Page extract =>
Start of Block
Universal Update Strategy
The Universal Update Strategy is a core feature of IDhub that enables intelligent data loading with upsert logic, natural key matching, and immutable field protection.
Overview
The update strategy provides:
- Natural Key Matching: Identify existing records using business keys instead of database IDs
- Intelligent Upserts: Insert new records or update existing ones based on natural keys
- Immutable Field Protection: Prevent modification of audit fields and other protected columns
- Conflict Resolution: Handle duplicate records and data conflicts gracefully
- Audit Trail Preservation: Maintain complete history of data changes
Architecture
graph TB
A[Validated Fragment] --> B{Natural Key Lookup}
B -->|Not Found| C[INSERT New Record]
B -->|Found| D{Check Immutable Fields}
D -->|Changed| E[Reject Update]
D -->|Unchanged| F{Compare Values}
F -->|Different| G[UPDATE Record]
F -->|Same| H[Skip - No Changes]
C --> I[Update Audit Fields]
G --> I
I --> J[Commit to Database]
E --> K[Log Error]
H --> L[Log Skip]
style C fill:#4CAF50
style G fill:#2196F3
style E fill:#f44336
style H fill:#FF9800
Configuration
Table Configuration
Each table defines its update strategy in config/table_configs.json:
{
"lcl": {
"natural_key": ["global_subject_id", "niddk_no"],
"immutable_fields": ["created_at"],
"update_strategy": "upsert"
},
"genotype": {
"natural_key": ["global_subject_id", "genotype_id"],
"immutable_fields": ["created_at", "created_by"],
"update_strategy": "upsert"
},
"sequence": {
"natural_key": ["global_subject_id", "sample_id"],
"immutable_fields": ["created_at", "created_by"],
"update_strategy": "upsert"
},
"subjects": {
"natural_key": ["global_subject_id"],
"immutable_fields": ["created_at", "gsid"],
"update_strategy": "upsert"
}
}
Configuration Options
| Field | Type | Description |
|---|---|---|
natural_key |
string[] |
Fields that uniquely identify a record |
immutable_fields |
string[] |
Fields that cannot be modified after creation |
update_strategy |
string |
Strategy to use: upsert, insert_only, update_only |
Natural Keys
Natural keys are business identifiers that uniquely identify records without relying on database-generated IDs.
Examples
LCL Lines
An LCL (lymphoblastoid cell line) is uniquely identified by the subject's GSID and their NIDDK number.
Genotype Data
A genotype record is uniquely identified by the subject and genotype ID.
Subjects
A subject is uniquely identified by their GSID.
Specimens
A specimen is uniquely identified by its sample ID alone.
Composite Keys
Natural keys can be composite (multiple fields):
# Example: Finding existing LCL line
natural_key = {
"global_subject_id": "01HQXYZ123",
"niddk_no": "12345"
}
# SQL equivalent
SELECT * FROM lcl
WHERE global_subject_id = '01HQXYZ123'
AND niddk_no = '12345'
Update Strategies
Upsert (Default)
End of Block
(Recorded data)
Start of Block
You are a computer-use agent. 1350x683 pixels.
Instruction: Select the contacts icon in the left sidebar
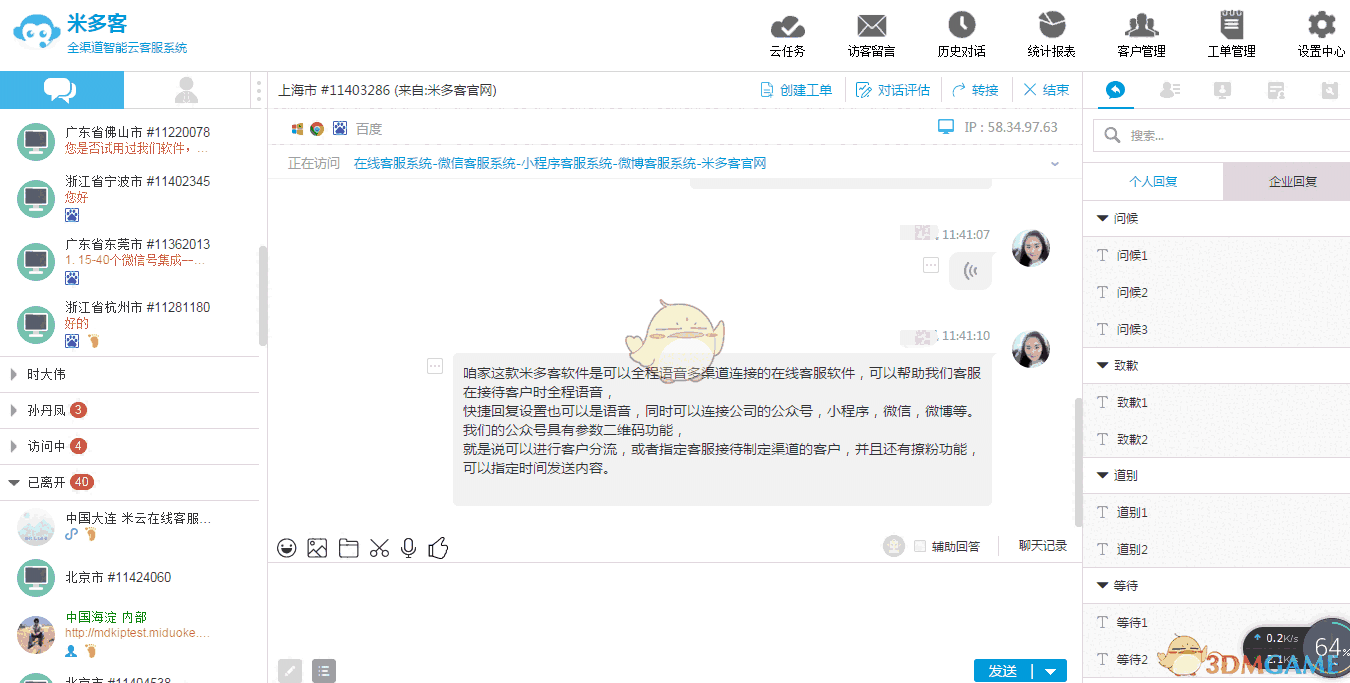(x=186, y=90)
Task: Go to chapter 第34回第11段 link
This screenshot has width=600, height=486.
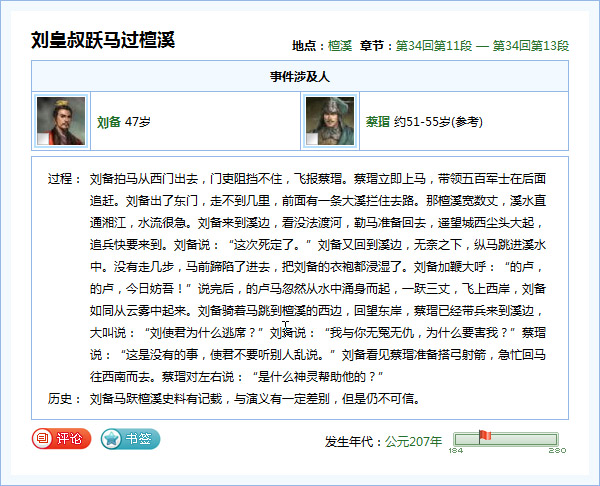Action: coord(434,46)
End of Block
Requirement 1 =>
Answer these questions using the Universal Update Strategy page.
(a) In which file does each table define its update strategy?
(b) Which fields are listed as immutable for the genotype table?
(c) What does the abbreviation LCL stand for?
Requirement 2 => Translate this sentence from the Universal Update Strategy page into Spanish: "Natural keys are business identifiers that uniquely identify records without relying on database-generated IDs."
Requirement 3 => According to the architecture diagram on the Universal Update Strategy page, why would an update to an existing record be rejected?

Exercise solution 1 =>
(a) config/table_configs.json
(b) created_at and created_by
(c) Lymphoblastoid cell line

Exercise solution 2 => Las claves naturales son identificadores de negocio que identifican de forma única los registros sin depender de los ID generados por la base de datos.

Exercise solution 3 => An update is rejected when the natural key lookup finds an existing record and the incoming data would change one of that record's immutable fields. In that case the update does not proceed, and an error is logged.